TEXT: Begin

Another Convention Memory!

While listening to the radio the other day I heard the name “Fannie Lou Hammer,” which reminded me that I had also been to the Democratic National Convention in 1964.  It was held in Atlantic City, near the end of the city’s years as a major seaside resort for people from the East Coast, and before the invasion of casinos and the movie Atlantic City with Sarandon and Lancaster.   Even then, the hotels were becoming seedy.  My family had gone there yearly in the late fifties and sixties, and I still remember the hotels with elevator operators and of course the Boardwalk with the Mr. Peanut character and the Steel Pier and Million Dollar Pier.

 The Convention was held in “Convention Hall”, now known as “Boardwalk Hall” and home of the Miss America Pageant as well as numerous sporting events including a Joe Frazier v. George Foreman fight.

The Philadelphia Democratic party recruited young people to be bussed to a youth rally at the Hall.  I remember walking onto the Boardwalk and into the Hall, and seeing the big sign for Barry Goldwater on one of the columns that read, “In your Heart you Know he is Right.” Someone had added, “Yes Extreme Right.”

Ms. Hammer made an appearance, but I don’t remember it being in the Hall.  She is one of the almost forgotten heroes of the Civil Rights Movement, a sharecropper who had tried to register to vote in Mississippi more than twenty times and had been beaten.  She had been hospitalized for surgery and was involuntarily sterilized.  She had organized a slate of Black delegates to replace the racist Mississippi delegation, which systematically had excluded Black people even though Mississippi had a substantial number.  It was just a few months after the passing of the Civil Rights Act of 1964 and a year before the Voting Rights Act.

Inside the Hall, I remember our delegation being right to the side of the podium.  I remember seeing Paul Newman, not fifteen feet away and his bright blue eyes.  Vice Presidential candidate Hubert Humphrey came to speak and asked all of us to line the streets to welcome President Johnson, who had succeeded to the Presidency the previous year because of JFK’s assassination.  Vic Damon (The Velvet Fog for Seinfeld fans) appeared and sang, as did Peter, Paul and Mary.

It’s been years since I thought about that very crowded day and two bus rides, even though I had just written about two other conventions a few years later.  It’s funny how things start jarring one’s memories at this stage of life.

TEXT: End

PROMPT:
Please transcribe the convention memory between "While listening to" and "George Foreman fight.", inclusive.

EXTRACTED DATA: Begin

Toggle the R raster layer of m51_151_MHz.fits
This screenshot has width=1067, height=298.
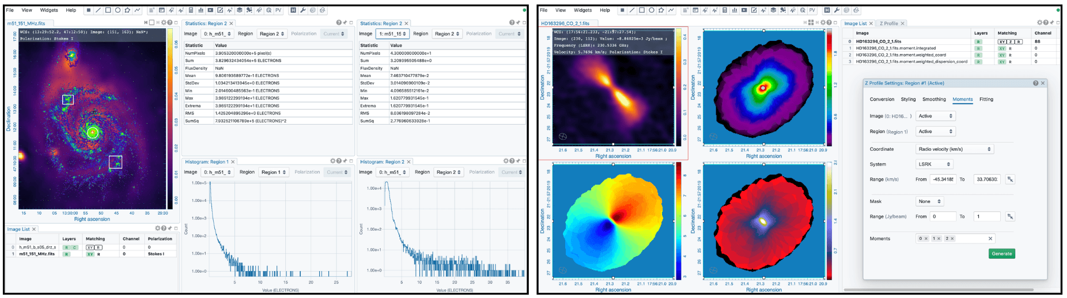(x=66, y=254)
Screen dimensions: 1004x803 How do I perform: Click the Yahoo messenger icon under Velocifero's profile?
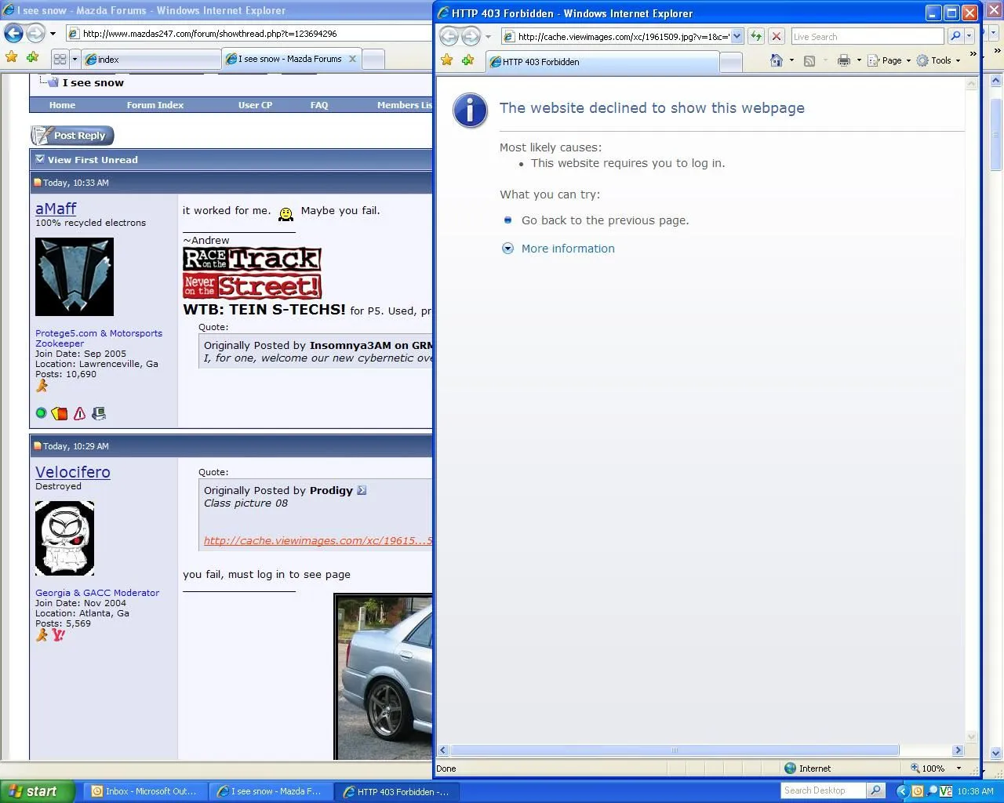coord(58,635)
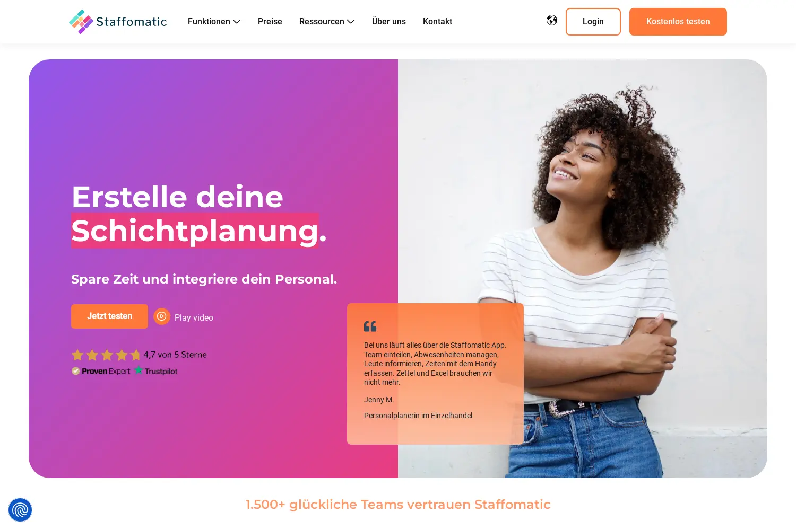The image size is (796, 530).
Task: Open the fingerprint privacy settings icon
Action: coord(20,510)
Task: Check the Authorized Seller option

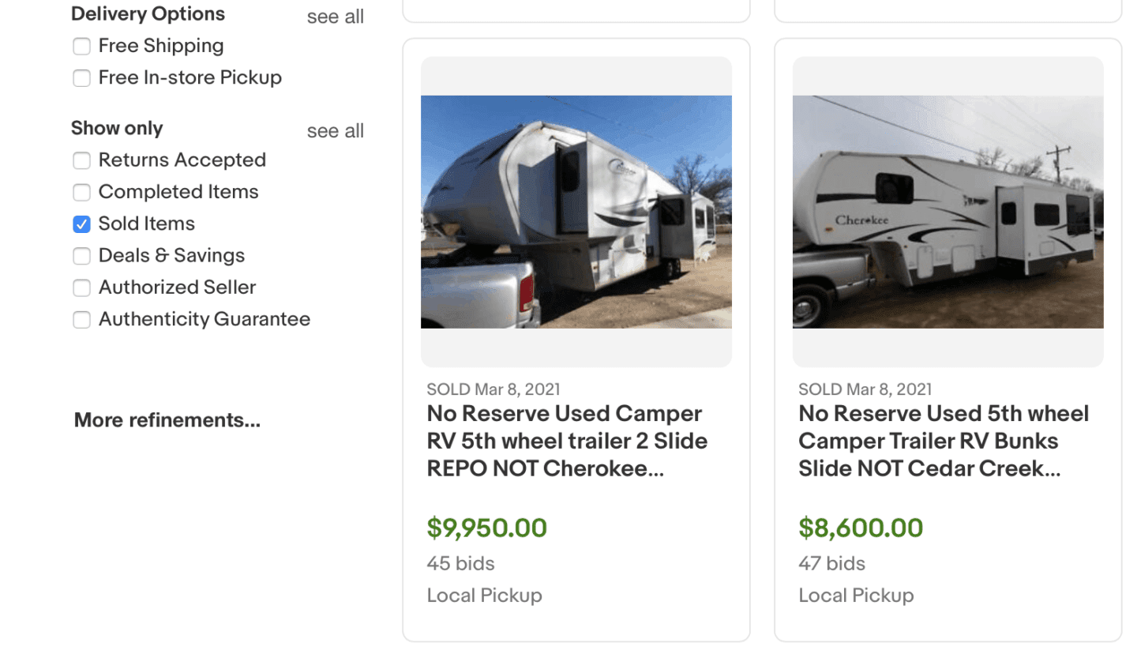Action: tap(81, 288)
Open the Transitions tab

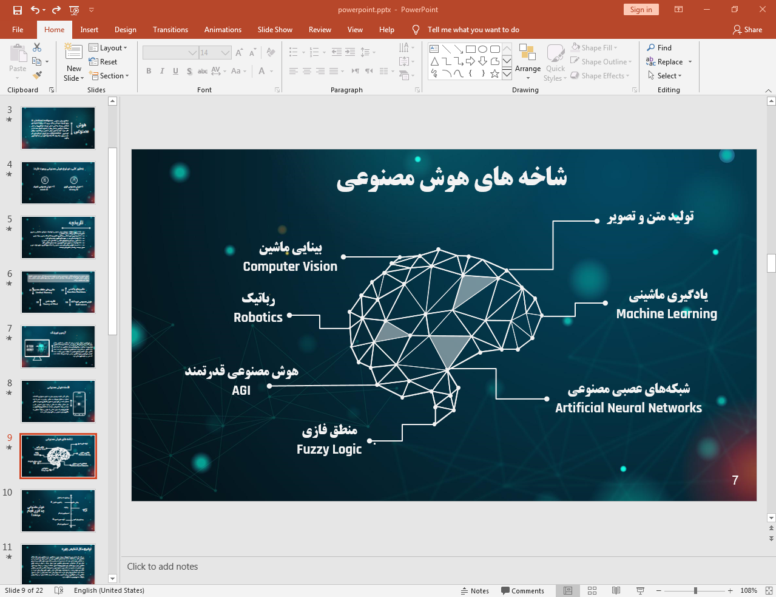(170, 30)
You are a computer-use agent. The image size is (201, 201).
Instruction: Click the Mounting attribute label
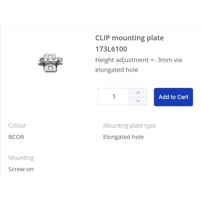21,158
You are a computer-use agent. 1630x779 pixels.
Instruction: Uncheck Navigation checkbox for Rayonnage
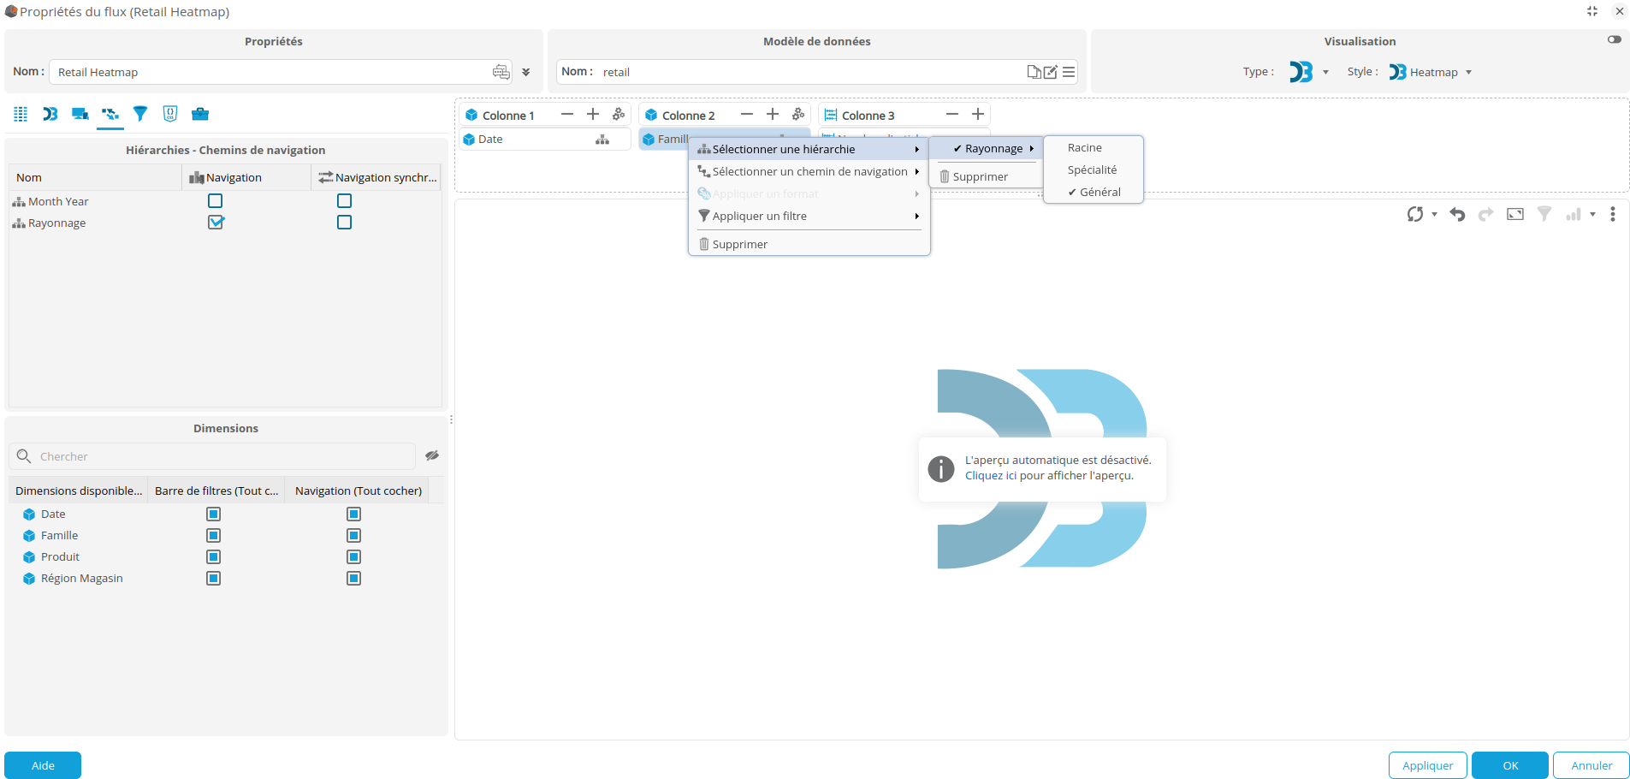pyautogui.click(x=216, y=223)

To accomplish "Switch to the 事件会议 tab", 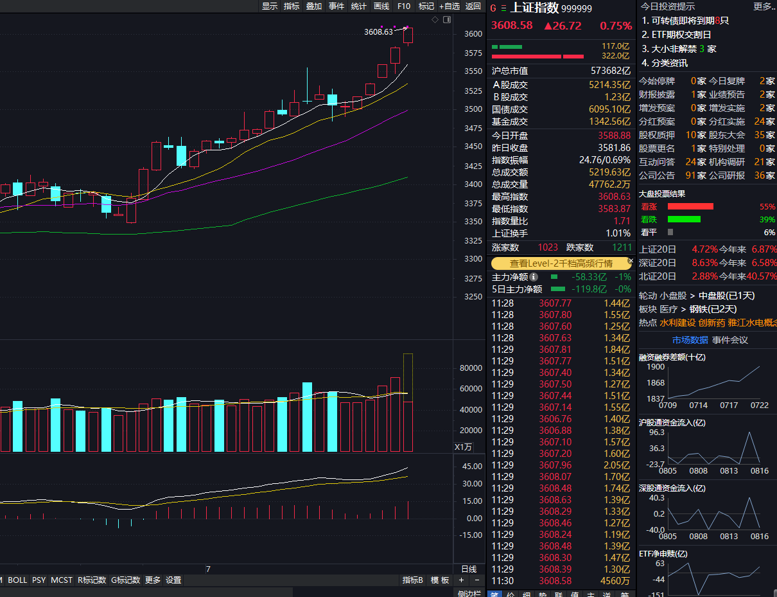I will pos(730,340).
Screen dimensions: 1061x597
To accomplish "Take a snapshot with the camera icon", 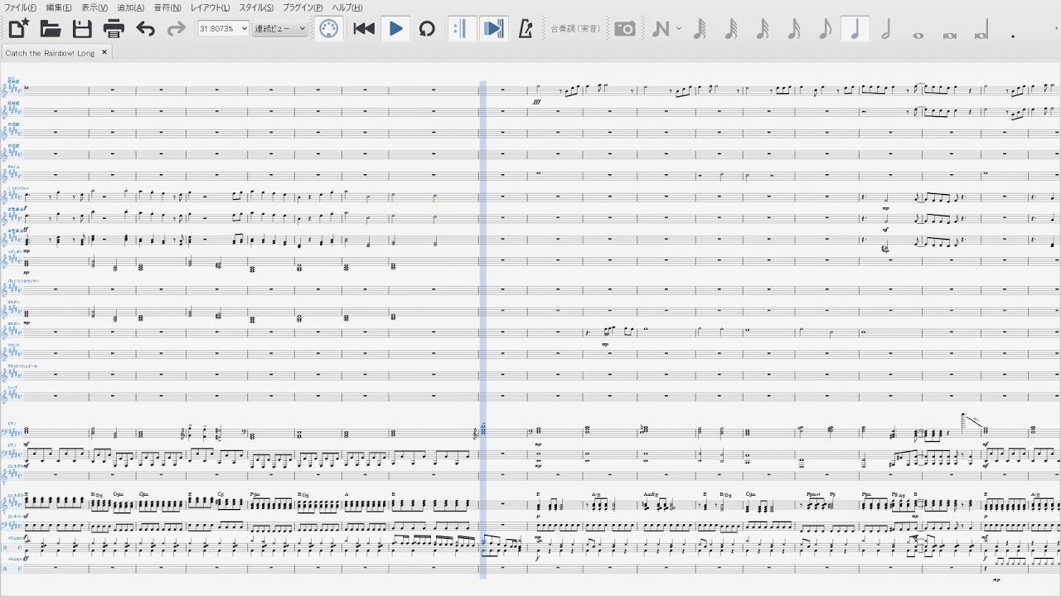I will (x=625, y=29).
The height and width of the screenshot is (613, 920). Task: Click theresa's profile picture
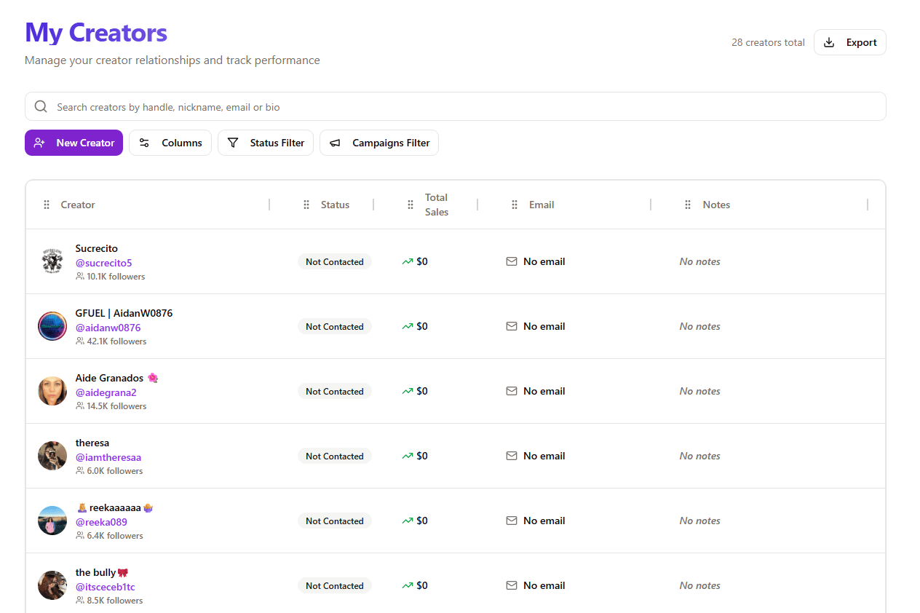coord(52,456)
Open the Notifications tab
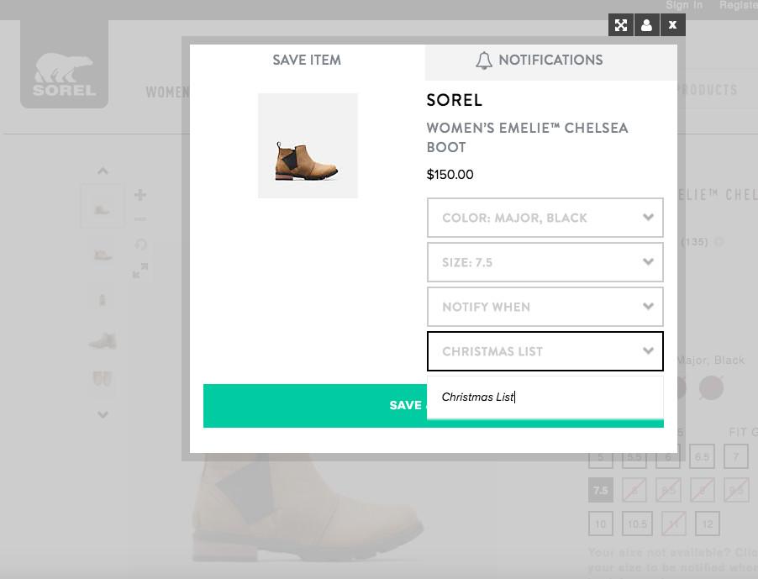Viewport: 758px width, 579px height. pos(550,61)
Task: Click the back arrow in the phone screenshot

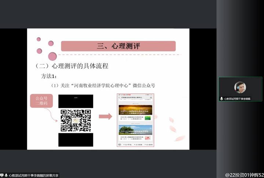Action: click(120, 98)
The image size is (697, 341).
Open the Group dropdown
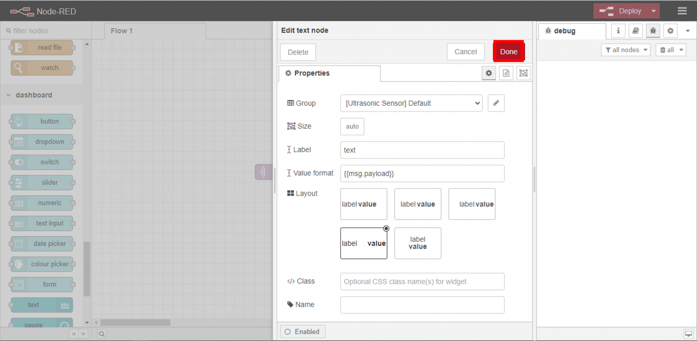tap(411, 103)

EXTRACTED DATA: End

SOLUTION TO THIS TASK:
While listening to the radio the other day I heard the name “Fannie Lou Hammer,” which reminded me that I had also been to the Democratic National Convention in 1964.  It was held in Atlantic City, near the end of the city’s years as a major seaside resort for people from the East Coast, and before the invasion of casinos and the movie Atlantic City with Sarandon and Lancaster.   Even then, the hotels were becoming seedy.  My family had gone there yearly in the late fifties and sixties, and I still remember the hotels with elevator operators and of course the Boardwalk with the Mr. Peanut character and the Steel Pier and Million Dollar Pier.

 The Convention was held in “Convention Hall”, now known as “Boardwalk Hall” and home of the Miss America Pageant as well as numerous sporting events including a Joe Frazier v. George Foreman fight.